EAA life membership value?

SnF may be very much smaller, but the crowd there is amazingly diverse.

I had a long conversation with a pair of Icelanders, and learned a new instrument approach term. MDA is "Bump". At Reykjavik, he was at about 20 hours, and signed off for solo out of the immediate area. He flew about 20 minutes, noticed high clouds had covered he sky, abd theair was cooling. He headed back in, as the dew point spread was small. Before he arrived, fog covered the airport, and he was given radar vector to the runway, with altitude guidance. He descended until BUMP, HE HAD ARRVIVED. 30 hours later, he achieved PPL.

A little further away, a Brazilian PP, who few commercial to Fla, and rented a Cessna to fly in.

Others near me were from Minnesota, Wisconsin *Yes, they also went to OSH, Texas, they had a Cherokee 6, and complete BBQ rig, and put together a group of volunteers to go for food supplies and charcoal, and we had an amazing meal.

There wee several such group grilling events, and mostly put together with whoever was nearby.

It may be viewed by the OSH crowd as distinctly second best, but third best is nowhere near as big or good.

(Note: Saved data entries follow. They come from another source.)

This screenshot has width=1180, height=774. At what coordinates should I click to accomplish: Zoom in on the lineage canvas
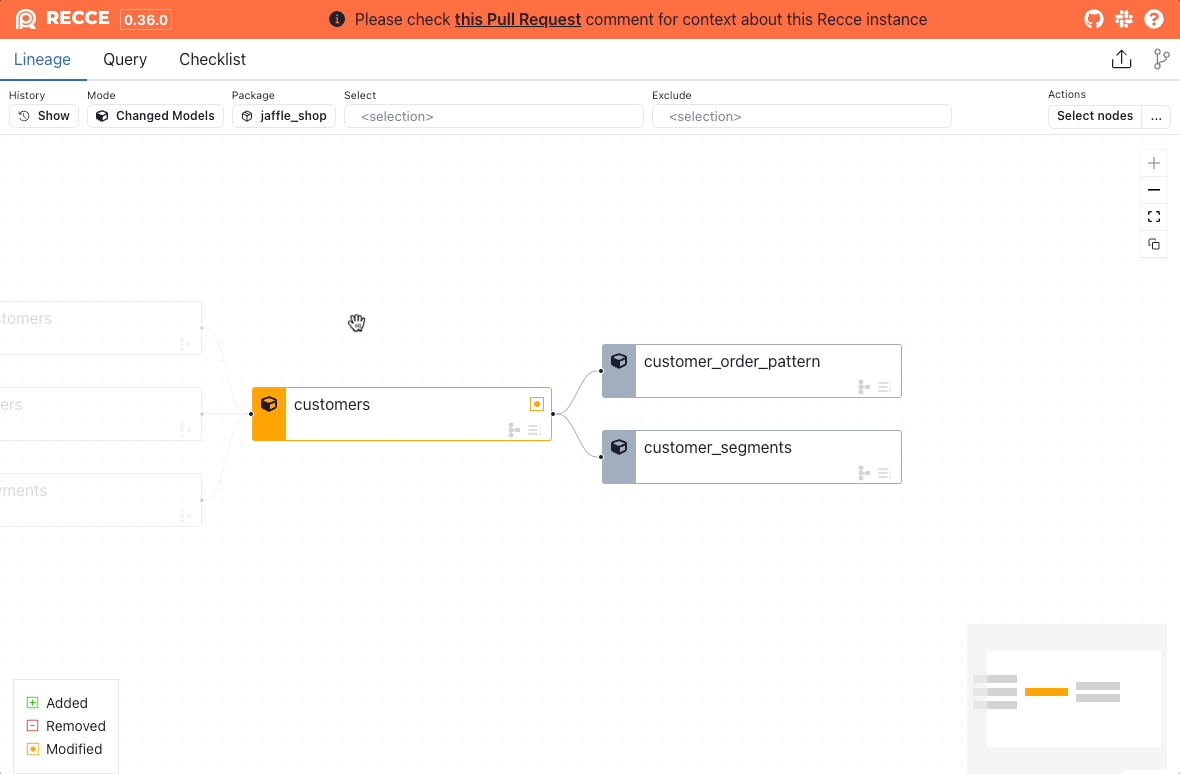point(1154,163)
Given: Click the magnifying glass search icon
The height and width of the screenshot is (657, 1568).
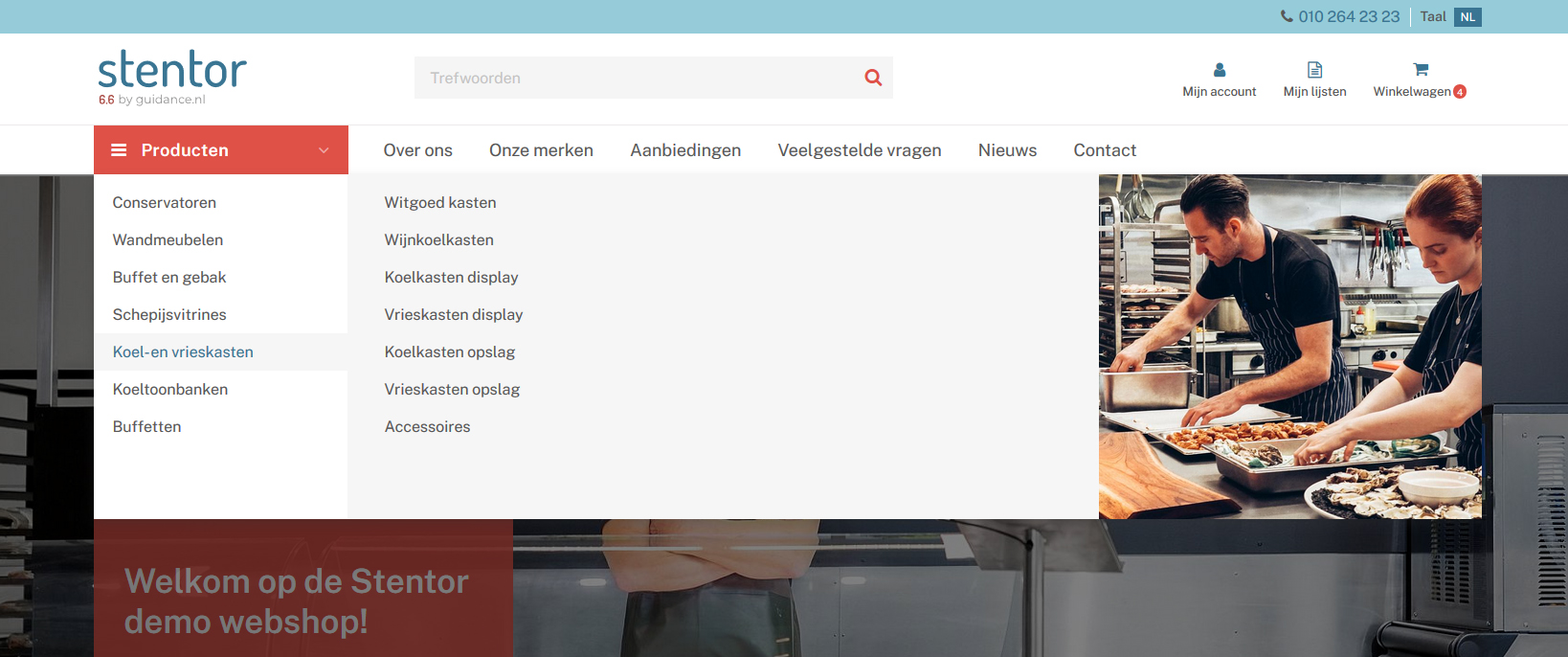Looking at the screenshot, I should [873, 78].

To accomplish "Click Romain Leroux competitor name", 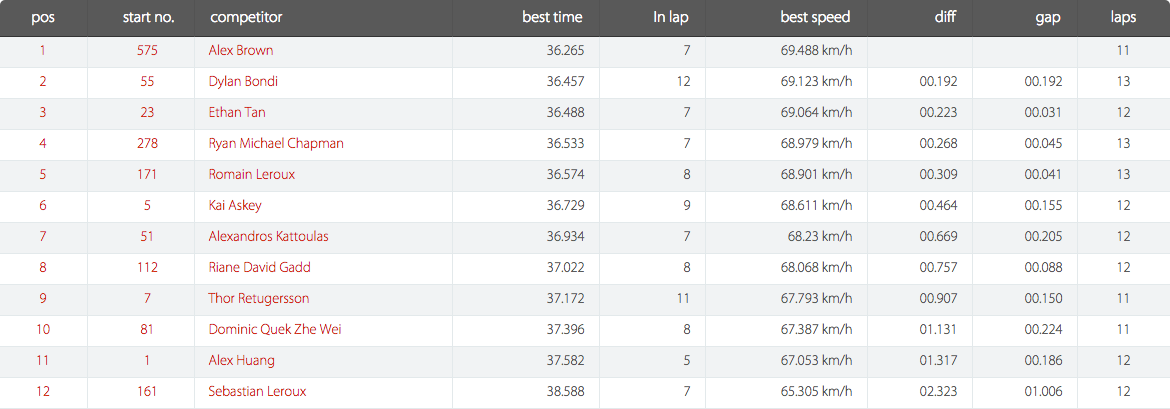I will click(x=252, y=175).
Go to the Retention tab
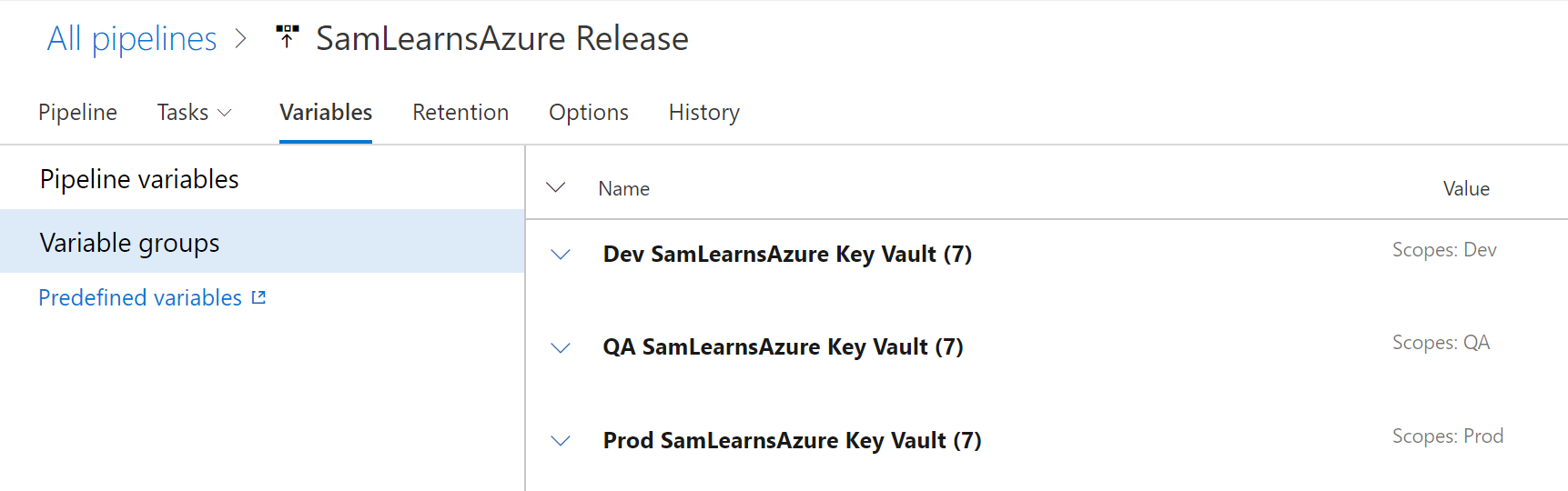Viewport: 1568px width, 491px height. tap(460, 113)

Back then, they were still affiliated with EAA.
I volunteer at both and I’m not aware of anyone that thinks SnF is a second class event. However it is different and smaller by a significant margin. And it used to be EAA sponsored but that was over years ago.
 
I agree with you.

I was responding to a few posts up thread who considered that the things that take place at SnF are completely irrelevant to OSH.
 
I volunteer at both and I’m not aware of anyone that thinks SnF is a second class event. However it is different and smaller by a significant margin. And it used to be EAA sponsored but that was over years ago.

Osh and SNF have completely opposite purposes. SNF gives northerners an excuse to get away from the winter cold and snow, and Osh gives southerners an excuse to get away from the summer heat.